Alright. The automatically generated analysis skeletons suggested by @Wile_E_Coyote might show the right syntax to access those branches with raw TTree.

Otherwise we need @pcanal.

Cheers,
Enrico

Dear Enrico,

I tried another recipe which works:

Float_t *jet_pt_arr = new Float_t;
eventTree->SetBranchAddress(“Jet_pt”, jet_pt_arr);
eventTree->GetEntry(ientry);
cout<<jet_pt_arr[i]<<endl;

However, it seems the declaration of

Float_t *jet_pt_arr = new Float_t;

resulted in some weird behavior of ROOT.

Here is a working example, if you could find a small CMS nanoAOD file (nanoAOD.root) to use:

void debug() {
	UInt_t count0=0;
	
	//=================== Chunk 1 ==============================
	TString outfilename = TString("study.root");
	TFile *outFile = new TFile(outfilename,"RECREATE"); 
	TTree *outTree = new TTree("Events","Events");
	//=========================================================
	
	UInt_t njet = -999;
	Float_t *jet_pt_arr = new Float_t;
	
	// loop through files
	TTree* eventTree = 0;
	std::vector<TString> file_list;
	file_list.push_back("nanoAOD.root");
	for(int ifile=0; ifile<file_list.size(); ifile++){

		TFile *infile = TFile::Open(file_list.at(ifile),"READ");
		assert(infile);

		// Access Event Tree
		eventTree = (TTree*)infile->Get("Events");
		assert(eventTree);
		
		eventTree->SetBranchAddress("nJet", &njet);
		eventTree->SetBranchAddress("Jet_pt", jet_pt_arr);
		
		for(UInt_t ientry=0; ientry<eventTree->GetEntries(); ientry++){
		// for(UInt_t ientry=0; ientry<100; ientry++){
			count0++;
			eventTree->GetEntry(ientry);
            cout<<jet_pt_arr[i]<<endl;
		}// End of event loop
		infile->Close();
	}// End of file loop
	cout<<"Number of events processed: "<<count0<<endl;
	
	// =================== Chunk 2 ==============================
	outFile->cd();
	outFile->Write();
	outFile->Close();
	// =========================================================
}

So occasionally (around 6-7 times out of 10 runs with the same code and sample nanoAOD.root), when quitting from ROOT, I got

*** Error in `JetAna/bin/root.exe': double free or corruption (out): 0x000056383c64abc0 ***

or segment violation. However, if we comment out this line:

eventTree->GetEntry(ientry);

or comment out chunk 1 and chunk 2 labeled in the example, the script would work without any problem…

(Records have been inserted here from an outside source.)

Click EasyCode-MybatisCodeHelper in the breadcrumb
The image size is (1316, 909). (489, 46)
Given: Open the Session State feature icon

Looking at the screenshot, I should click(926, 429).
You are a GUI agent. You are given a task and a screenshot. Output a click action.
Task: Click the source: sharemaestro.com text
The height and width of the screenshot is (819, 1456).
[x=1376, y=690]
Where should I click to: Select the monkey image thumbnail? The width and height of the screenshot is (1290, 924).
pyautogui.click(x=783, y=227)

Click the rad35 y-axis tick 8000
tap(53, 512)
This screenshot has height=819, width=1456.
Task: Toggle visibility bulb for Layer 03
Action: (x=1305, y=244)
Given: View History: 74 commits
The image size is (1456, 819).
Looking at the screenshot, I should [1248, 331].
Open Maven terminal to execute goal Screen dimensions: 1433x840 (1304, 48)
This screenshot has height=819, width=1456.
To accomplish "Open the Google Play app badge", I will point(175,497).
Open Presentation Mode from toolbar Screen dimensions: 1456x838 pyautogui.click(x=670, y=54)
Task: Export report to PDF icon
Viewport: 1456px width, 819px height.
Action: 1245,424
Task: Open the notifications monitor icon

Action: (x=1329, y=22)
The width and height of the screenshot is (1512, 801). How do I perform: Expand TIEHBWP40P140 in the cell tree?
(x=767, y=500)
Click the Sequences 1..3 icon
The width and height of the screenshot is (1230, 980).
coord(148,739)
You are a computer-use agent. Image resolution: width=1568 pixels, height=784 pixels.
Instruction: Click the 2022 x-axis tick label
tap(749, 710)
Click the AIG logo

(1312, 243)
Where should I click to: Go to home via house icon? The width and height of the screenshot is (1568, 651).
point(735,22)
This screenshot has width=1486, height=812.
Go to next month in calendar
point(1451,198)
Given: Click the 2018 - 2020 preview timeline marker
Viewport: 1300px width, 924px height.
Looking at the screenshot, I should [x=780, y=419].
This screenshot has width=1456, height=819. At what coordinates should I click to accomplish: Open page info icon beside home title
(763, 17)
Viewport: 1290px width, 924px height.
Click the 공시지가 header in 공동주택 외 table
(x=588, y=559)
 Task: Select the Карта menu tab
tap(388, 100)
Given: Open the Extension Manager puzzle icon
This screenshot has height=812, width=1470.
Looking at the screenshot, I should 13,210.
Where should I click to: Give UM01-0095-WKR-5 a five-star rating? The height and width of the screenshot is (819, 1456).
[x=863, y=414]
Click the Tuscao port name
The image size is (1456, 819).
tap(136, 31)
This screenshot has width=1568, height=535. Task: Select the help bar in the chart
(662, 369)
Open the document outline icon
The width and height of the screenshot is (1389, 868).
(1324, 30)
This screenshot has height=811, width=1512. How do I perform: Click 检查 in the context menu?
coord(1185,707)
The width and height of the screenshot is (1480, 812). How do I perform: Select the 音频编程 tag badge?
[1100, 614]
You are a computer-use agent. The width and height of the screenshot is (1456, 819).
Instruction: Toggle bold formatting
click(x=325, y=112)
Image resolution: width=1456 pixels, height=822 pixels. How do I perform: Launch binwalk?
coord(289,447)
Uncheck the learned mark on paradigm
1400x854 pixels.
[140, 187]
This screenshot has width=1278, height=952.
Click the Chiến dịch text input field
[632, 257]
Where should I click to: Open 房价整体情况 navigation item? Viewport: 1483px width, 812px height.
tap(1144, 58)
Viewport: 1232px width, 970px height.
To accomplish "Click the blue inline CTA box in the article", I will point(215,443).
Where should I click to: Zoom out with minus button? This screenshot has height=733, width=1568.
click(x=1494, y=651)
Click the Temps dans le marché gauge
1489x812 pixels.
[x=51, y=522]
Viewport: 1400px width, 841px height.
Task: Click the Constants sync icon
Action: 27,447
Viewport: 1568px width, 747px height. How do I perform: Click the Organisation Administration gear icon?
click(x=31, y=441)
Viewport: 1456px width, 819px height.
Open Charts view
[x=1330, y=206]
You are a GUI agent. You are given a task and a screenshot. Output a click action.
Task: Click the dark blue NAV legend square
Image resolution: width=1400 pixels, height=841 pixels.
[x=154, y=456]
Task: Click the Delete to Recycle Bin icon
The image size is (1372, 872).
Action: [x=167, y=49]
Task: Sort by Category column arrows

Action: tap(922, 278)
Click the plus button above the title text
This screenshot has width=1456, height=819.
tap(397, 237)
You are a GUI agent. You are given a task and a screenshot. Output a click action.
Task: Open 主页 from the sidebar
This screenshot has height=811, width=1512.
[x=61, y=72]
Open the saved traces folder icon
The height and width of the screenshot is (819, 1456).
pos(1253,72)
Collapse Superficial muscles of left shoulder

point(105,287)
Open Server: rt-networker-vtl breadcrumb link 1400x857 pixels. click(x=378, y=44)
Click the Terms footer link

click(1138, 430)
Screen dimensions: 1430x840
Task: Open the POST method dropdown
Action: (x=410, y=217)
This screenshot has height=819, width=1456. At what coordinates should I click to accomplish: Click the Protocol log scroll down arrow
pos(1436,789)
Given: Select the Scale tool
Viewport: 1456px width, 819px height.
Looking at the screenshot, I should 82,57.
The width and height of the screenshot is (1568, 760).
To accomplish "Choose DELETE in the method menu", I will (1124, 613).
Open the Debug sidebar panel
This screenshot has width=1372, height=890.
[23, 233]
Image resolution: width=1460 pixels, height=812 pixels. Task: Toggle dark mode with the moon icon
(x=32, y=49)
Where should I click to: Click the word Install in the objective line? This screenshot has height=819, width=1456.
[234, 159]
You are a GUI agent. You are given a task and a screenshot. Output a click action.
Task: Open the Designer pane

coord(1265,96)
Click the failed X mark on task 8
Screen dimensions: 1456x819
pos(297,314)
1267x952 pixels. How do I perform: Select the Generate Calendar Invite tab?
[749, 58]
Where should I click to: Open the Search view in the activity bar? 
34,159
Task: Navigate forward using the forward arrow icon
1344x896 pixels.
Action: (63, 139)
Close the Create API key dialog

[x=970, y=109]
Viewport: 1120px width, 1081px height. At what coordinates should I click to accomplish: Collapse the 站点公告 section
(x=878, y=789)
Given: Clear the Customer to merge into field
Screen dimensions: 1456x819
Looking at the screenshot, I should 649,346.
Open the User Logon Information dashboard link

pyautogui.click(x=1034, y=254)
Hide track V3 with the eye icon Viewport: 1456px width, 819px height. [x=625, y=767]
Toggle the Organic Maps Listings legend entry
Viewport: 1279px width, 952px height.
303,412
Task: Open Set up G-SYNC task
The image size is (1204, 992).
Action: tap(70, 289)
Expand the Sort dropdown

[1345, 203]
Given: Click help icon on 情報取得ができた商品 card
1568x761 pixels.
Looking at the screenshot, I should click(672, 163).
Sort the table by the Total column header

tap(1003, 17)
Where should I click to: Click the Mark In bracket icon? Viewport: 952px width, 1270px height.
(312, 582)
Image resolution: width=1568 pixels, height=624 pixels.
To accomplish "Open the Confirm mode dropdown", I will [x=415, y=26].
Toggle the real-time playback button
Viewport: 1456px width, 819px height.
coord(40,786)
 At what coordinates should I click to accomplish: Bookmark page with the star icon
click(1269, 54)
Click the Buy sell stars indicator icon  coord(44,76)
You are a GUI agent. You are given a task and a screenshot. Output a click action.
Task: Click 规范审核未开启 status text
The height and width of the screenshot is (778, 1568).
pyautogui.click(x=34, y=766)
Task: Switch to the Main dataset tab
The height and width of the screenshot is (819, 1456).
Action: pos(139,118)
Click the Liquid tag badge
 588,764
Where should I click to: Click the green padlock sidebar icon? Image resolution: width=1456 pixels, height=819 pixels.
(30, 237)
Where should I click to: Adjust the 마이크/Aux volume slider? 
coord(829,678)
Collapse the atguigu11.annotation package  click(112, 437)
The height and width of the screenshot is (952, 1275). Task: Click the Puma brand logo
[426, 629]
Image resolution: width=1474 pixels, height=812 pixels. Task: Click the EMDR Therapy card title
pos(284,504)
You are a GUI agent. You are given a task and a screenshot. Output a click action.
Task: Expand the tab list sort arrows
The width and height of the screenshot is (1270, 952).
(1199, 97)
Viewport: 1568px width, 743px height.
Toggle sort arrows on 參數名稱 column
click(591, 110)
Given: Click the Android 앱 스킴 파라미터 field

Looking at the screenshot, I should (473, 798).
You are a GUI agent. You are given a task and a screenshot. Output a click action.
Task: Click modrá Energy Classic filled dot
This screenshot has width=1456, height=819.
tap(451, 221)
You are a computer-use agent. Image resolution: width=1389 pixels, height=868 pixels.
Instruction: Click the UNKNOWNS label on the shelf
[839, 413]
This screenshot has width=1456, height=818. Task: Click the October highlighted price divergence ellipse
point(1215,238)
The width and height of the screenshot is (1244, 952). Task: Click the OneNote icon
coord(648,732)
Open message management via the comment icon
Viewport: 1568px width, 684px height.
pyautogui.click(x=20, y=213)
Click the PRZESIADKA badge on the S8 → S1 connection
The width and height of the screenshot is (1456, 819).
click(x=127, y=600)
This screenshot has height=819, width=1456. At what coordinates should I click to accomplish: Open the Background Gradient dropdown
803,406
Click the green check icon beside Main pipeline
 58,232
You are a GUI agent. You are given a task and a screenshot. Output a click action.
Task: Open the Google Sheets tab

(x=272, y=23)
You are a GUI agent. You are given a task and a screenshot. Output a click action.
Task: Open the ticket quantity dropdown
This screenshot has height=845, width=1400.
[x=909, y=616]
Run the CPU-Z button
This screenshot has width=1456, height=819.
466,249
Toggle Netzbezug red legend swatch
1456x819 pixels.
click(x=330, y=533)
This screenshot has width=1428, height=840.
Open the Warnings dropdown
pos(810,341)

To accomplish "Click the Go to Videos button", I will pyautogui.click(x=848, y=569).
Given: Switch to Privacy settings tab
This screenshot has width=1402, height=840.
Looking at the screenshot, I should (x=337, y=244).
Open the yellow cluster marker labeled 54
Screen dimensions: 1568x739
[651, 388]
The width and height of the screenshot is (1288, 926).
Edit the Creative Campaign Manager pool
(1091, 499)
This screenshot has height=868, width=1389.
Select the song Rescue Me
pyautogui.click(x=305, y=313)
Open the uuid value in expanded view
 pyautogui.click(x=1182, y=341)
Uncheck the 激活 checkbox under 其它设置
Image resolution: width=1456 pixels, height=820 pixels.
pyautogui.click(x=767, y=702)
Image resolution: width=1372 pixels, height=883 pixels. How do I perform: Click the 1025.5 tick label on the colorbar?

I am a bit confused since I am not seeing why the declaration of output file and output tree would interfere with eventTree->GetEntry(ientry); and screw up the process.

I am sorry if this is running away from my original question, but I would still like to seek for some advice here:)

Thanks a lot for your kind help!

Best regards,
Sebastian

Analyze files produced by: eventTree->MakeClass();

That’s broken, you are allocating a single float and ROOT then tries to write several of them starting at that address.

Dear Enrico, and @Wile_E_Coyote

Thanks a lot for your suggestions!

So it turned out the TTreeReader is much easier to use in this case, as being used in the method of eventTree->MakeClass() :slight_smile:

Thanks again for your kind help!

Best regards,
Sebastian

This topic was automatically closed 14 days after the last reply. New replies are no longer allowed.